╭─ Study material
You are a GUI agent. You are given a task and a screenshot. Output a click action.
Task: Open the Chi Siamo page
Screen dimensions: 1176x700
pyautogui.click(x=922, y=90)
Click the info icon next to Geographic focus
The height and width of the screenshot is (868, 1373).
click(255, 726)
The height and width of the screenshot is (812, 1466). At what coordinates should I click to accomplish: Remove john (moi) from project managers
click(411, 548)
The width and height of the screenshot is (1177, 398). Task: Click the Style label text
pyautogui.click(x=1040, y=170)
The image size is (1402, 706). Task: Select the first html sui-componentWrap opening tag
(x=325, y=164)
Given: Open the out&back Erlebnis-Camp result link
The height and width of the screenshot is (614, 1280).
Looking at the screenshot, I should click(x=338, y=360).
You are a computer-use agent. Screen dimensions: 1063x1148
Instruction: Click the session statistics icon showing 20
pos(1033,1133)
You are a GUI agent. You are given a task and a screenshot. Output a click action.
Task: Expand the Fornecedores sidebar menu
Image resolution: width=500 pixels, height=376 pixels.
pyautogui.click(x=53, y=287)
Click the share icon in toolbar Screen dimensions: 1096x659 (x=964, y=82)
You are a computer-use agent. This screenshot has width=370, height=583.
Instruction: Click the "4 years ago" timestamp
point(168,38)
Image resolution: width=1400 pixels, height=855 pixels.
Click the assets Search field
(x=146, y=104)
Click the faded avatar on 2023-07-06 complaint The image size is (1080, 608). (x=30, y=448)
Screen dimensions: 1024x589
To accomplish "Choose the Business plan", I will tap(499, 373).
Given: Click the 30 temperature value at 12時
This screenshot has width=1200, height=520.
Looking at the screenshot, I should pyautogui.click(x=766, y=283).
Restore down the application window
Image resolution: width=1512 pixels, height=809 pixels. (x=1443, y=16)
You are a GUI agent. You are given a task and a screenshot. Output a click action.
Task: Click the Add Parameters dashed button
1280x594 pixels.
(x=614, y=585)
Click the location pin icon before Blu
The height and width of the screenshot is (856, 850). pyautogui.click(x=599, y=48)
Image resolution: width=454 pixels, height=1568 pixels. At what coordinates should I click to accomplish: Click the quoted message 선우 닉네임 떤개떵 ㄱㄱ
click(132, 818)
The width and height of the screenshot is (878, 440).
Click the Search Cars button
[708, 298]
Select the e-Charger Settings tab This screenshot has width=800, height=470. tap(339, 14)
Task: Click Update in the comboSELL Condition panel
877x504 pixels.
╰─
• _Task objective_:
Which lines of the records hold the string "computer"? Copy each one.

• _Result of the exercise_:
You are a computer-use agent. Screen dimensions: 1063x1148
You are a computer-use agent. This screenshot has width=370, height=583.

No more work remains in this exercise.